OBJECTIFS:
- a) Selon le texte sur les dérives visant les utilisatrices de Vinted, dans quelle ville et en quelle année la plateforme a-t-elle été fondée ?
- b) Poursuivez le texte sur les dérives visant les utilisatrices de Vinted à la suite de sa dernière phrase.

EXTRAIT DU TEXTE:
....................

En Europe, plusieurs enquêtes révèlent des cas de harcèlement sexuel et la reprise non consentie de photos d’utilisatrices de Vinted. Détournés et sexualisés, ces clichés circulent sur des sites pornographiques et des canaux Telegram. Les témoignages confirment l’ampleur d’un phénomène que la plateforme peine à endiguer.
Fondée en 2008 à Vilnius, Vinted s’est imposée en quinze ans comme le leader européen de la revente de vêtements entre particuliers. Présente dans 22 pays, l’application revendique 75 millions d’utilisateurs actifs par mois et se présente comme un acteur majeur de la mode circulaire. Sa promesse : donner une seconde vie aux vêtements et simplifier la revente. Mais derrière cette image responsable, une autre réalité s’impose : des utilisatrices voient leurs photos copiées, extraites et diffusées dans des espaces sexuels en ligne. Harcèlement, exploitation d’images et failles de modération dessinent un contraste saisissant avec la communication de la plateforme.
Enquêtes sur les dérives sexistes et sexuelles sur Vinted
Le 9 août 2025, le quotidien britannique The Guardian publiait des témoignages de femmes dont les photos postées sur Vinted ont été détournées et diffusées sur des sites pornographiques et forums à caractère sexuel. Mina, 22 ans, de Cologne, raconte avoir découvert ses clichés associés à de faux profils érotiques. Elle affirme aussi avoir reçu via la messagerie interne des propositions explicites et des demandes de photos intimes.
Ces pratiques font écho à d’autres dérives déjà mises en lumière. En avril 2025, le Süddeutsche Zeitung révélait l’existence d’un canal Telegram baptisé Girls of Vinted — "Les filles de Vinted", traduit de l’anglais.

....................

DONNÉES RECUEILLIES:
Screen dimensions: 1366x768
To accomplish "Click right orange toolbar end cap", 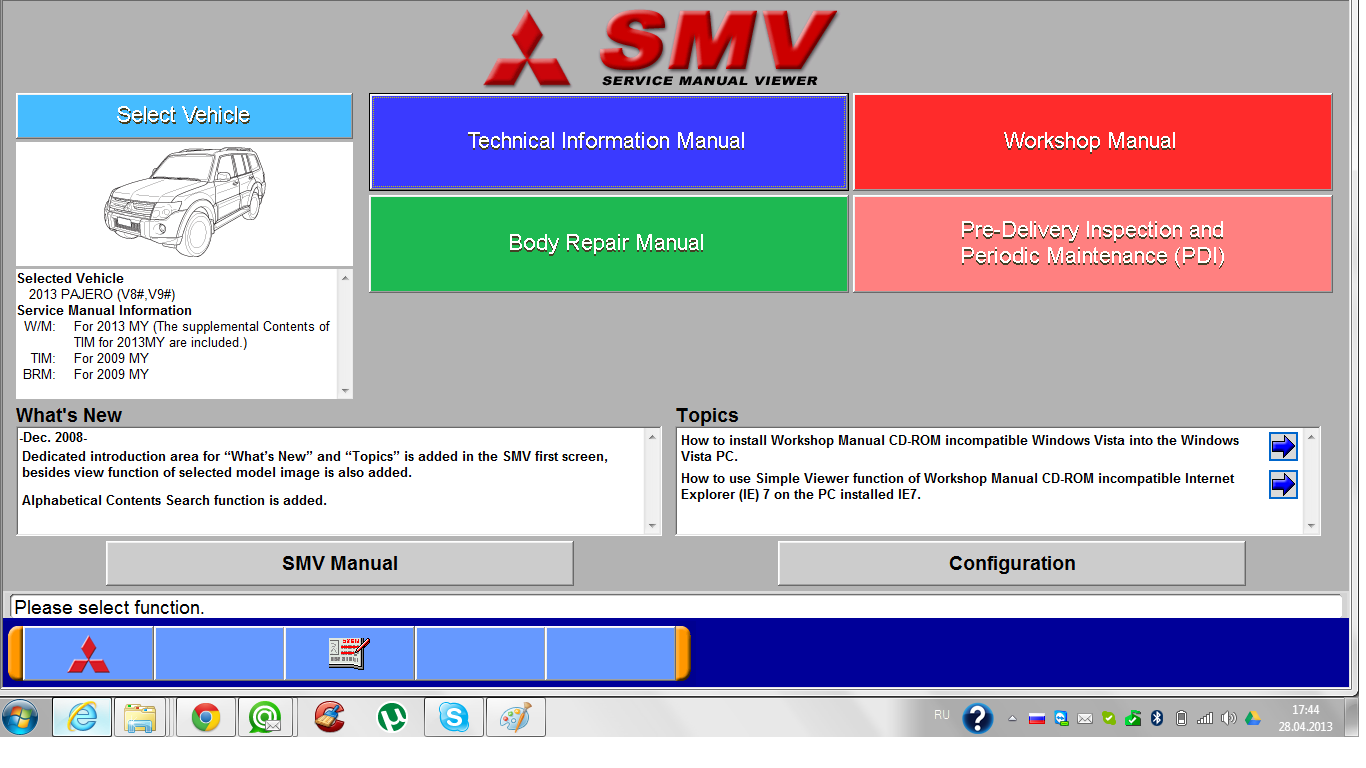I will pos(683,654).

....................

RÉPONSES AUX EXERCICES:
- a) À Vilnius, en 2008.

- b)
Girls of Vinted
Créé en juin 2024 sur Telegram, le canal diffusait plus de 1 000 photos de femmes issues de la plateforme, principalement en Allemagne, en France et en Italie. Publiées à l’origine pour montrer la coupe d’un vêtement, elles étaient détournées et sexualisées : accompagnées de commentaires explicites, utilisées pour créer de faux profils érotiques et diffusées sur d’autres forums pornographiques. Dans certains cas, les liens vers les profils Vinted des victimes s’accompagnaient d’adresses ou d’informations personnelles. Le canal a été fermé après avoir atteint près de 2 000 abonnés.
"Les salopes de Vinted" : un autre canal de détournement sexuel
En octobre 2024, la chaîne britannique Channel 4 révélait l’existence d’un site similaire, Vinted Sluts ("les salopes de Vinted", traduit de l’anglais), dans son émission Dispatches, intitulée Vinted’s Dirty Laundry — littéralement "le linge sale de Vinted". Le site affichait un slogan explicite : « Quand tu vends tes vêtements mais que tu veux de l’attention », — résume une rhétorique sexiste qui transforme l'acte de revente en exhibition supposée.
Ces enquêtes mettent en évidence des organisations structurées, où des membres se coordonnent pour détourner et diffuser massivement des contenus à caractère sexuel.
Signalements en France
En France, les alertes se multiplient. En février 2024, TF1 Info rapportait des cas de messages privés déplacés : propositions sexuelles en visio, commentaires sur le corps, demandes de clichés supplémentaires. Plus récemment, France Info documentait le phénomène. Dans un article publié le 12 août 2025, plusieurs femmes racontent avoir reçu des messages obscènes ou insistants sur Vinted :
« Ton dressing m’a donné super chaud », témoigne ainsi Jade, créatrice de contenu, citée par la journaliste.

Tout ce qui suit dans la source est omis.